Shirley reddened, as he burned his finger with the match which had been raised to the end of his cigarette. He accused her of teasing, and she glanced happily at the iridiscent solitaire upon the third finger of her left hand.

"Dear boy, I realize that I understand about you what you cannot fathom with me. You are not a moth, but your self-sacrifice, and bravery in this case are professional: you worked on this case as you have on a hundred others: you are a very original and successful expert in criminology. And I am not more than half bad at observation and deduction, myself; now, am I, dear?"

Shirley gracefully admitted defeat, with a question: "Who are you, Helene? And who is dear old Jack?"

The roses blossomed in her cheeks as she answered: "Jack is a very sweet boy, ten years older than you in gray hair and the calendar, and infinitely younger in worldly wisdom and intellect. He is an English army officer, who was foolish enough to imagine he loved me, foolish enough to propose every three days for the last three years and foolish enough to bore me until in self-defense I escaped from his clutches. As for myself, at least I am not the young woman who can stand staying in that gaudy theatrical hotel for another day longer. I have done so many bold, unmaidenly things that you may believe it easy for me. It is not.

"I am truly a horrid, old-time, hoopskirt-minded prude. My first act of domestic tyranny is to make you find a sedate, prim place for my work and play, where I may know my own blushes when I see them in the mirror, and will have less occasion to deserve them!"

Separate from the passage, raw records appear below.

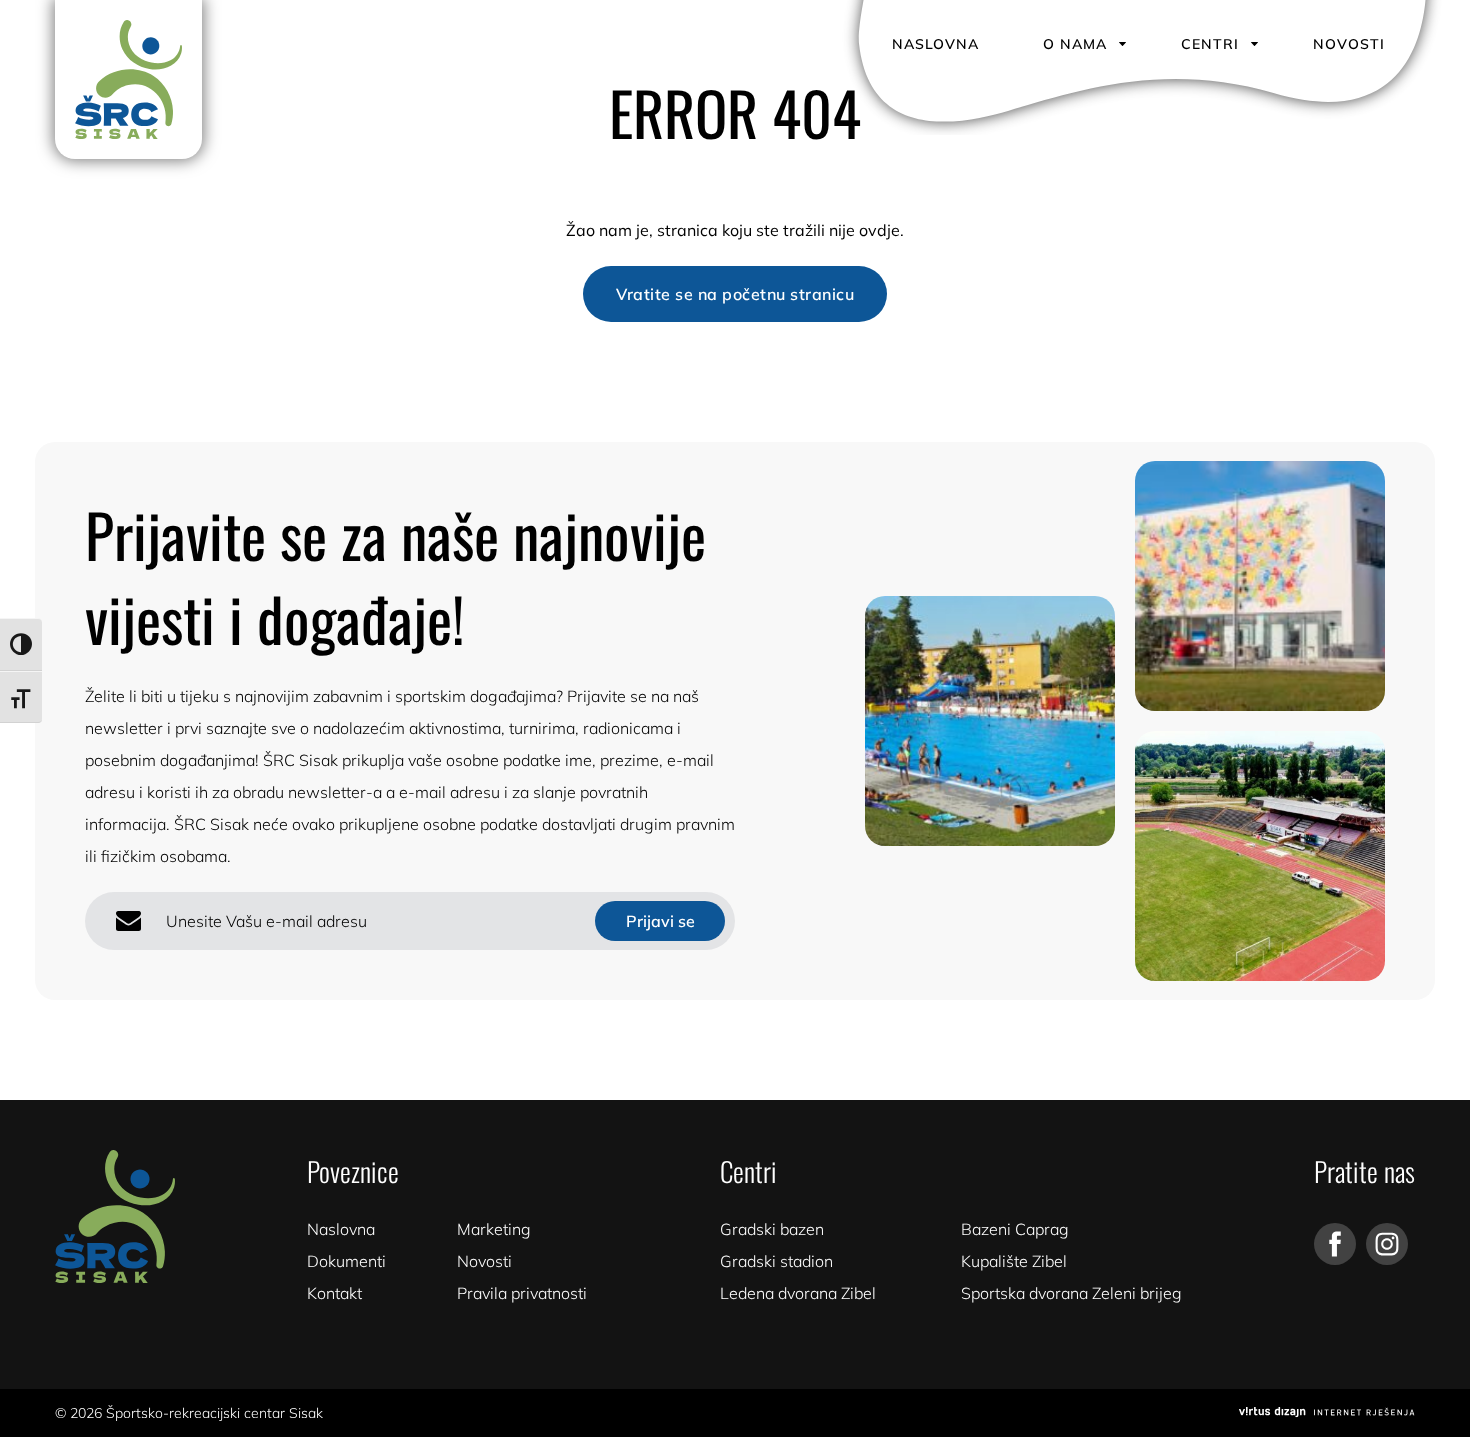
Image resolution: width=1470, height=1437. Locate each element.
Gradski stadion (776, 1261)
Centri (1210, 44)
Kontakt (334, 1293)
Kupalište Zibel (1014, 1261)
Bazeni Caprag (1015, 1229)
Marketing (494, 1229)
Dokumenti (346, 1261)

"Your work? What is that?"

"It is very hard work--with a typewriter, but not in code. I will not divulge my name until we tell it to the marriage license clerk. But Dick Holloway knows me, and I came to this country, partly to see him. I have written a few plays, which simple as they were, seemed to interest European audiences and critics. Some of my novels have strangely enough brought in royalties, despite the publishers! But, I became satiated with life in England and on the Continent. I came here because I felt that I needed life in a younger and newer country. I needed an emotional and physical awakening."

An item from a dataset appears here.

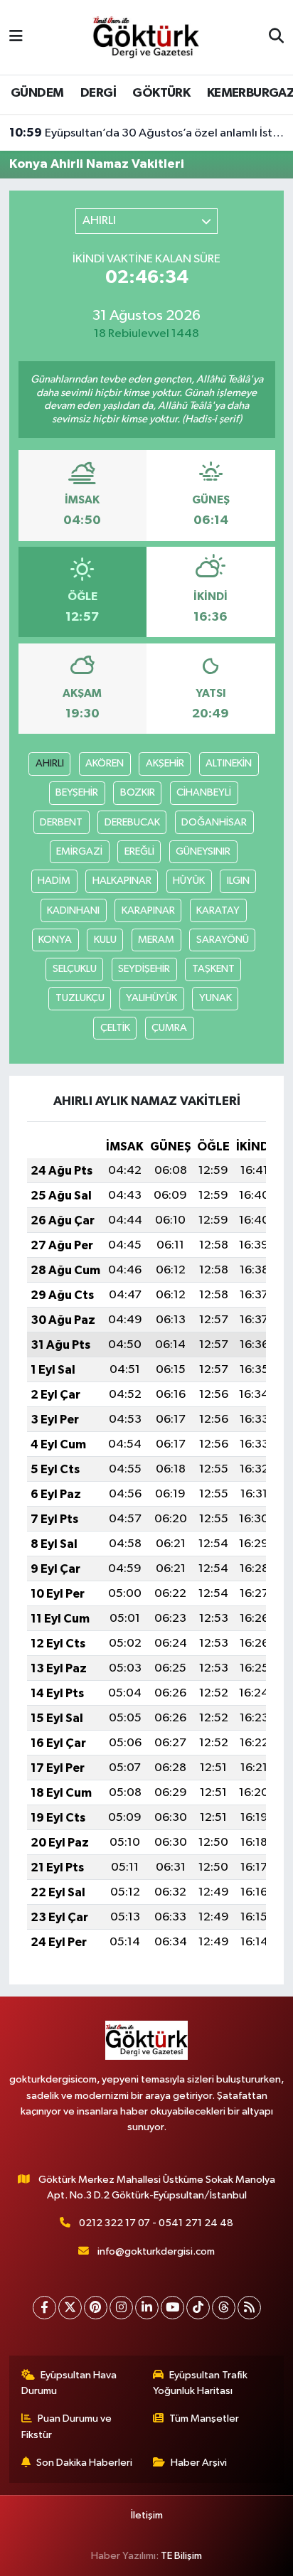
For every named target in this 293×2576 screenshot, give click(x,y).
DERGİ (98, 93)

"You have not wasted any time in drowsiness since you reached America."

"No--and all because I went to Holloway's office that fateful morning, before I saw any one else in New York, to ask about a play which he is to produce this spring. I confess that it was my first experience as an actress. Will you forgive my deception?"

Shirley nodded, as he studied the animated face with a new interest. He admitted to himself that Holloway's prediction had come true--he had met his match.

"And so, my dear Helene (for such I shall always call you, whether your really, truly name be Mehitabel, Samantha or Sophronisa) you came here, went through all these horrors without a complaint, crushing the independence of my confirmed bachelorhood for the sake of what we newspaper men call copy?"

Helene nodded demurely.

"Yes, but it was such wonderful 'copy,' Monty boy."

The criminologist scowled over his cigarette, yet he could not feel as unhappy as he felt this defeat should make him.

"When will the 'copy' be ready for publication, my dear girl. It would be most interesting, I fancy."

Helene caught his hand, drawing it toward her throbbing heart. Her wet lips were almost touching his ear, as she confided, whisperingly, with the blue eyes averted: "Only published in editions de luxe: some bindings will be with blue ribbons, some with pink. All of them with flexible backs and gloriously illumined by the Master's brush. The authors' autographs will be on every copy to prove the collaboration, and every volume will be a poem in itself .... But there, Montague dear, I am a novelist--not a fortune-teller!"

"How can I forecast the exact dates of publication?"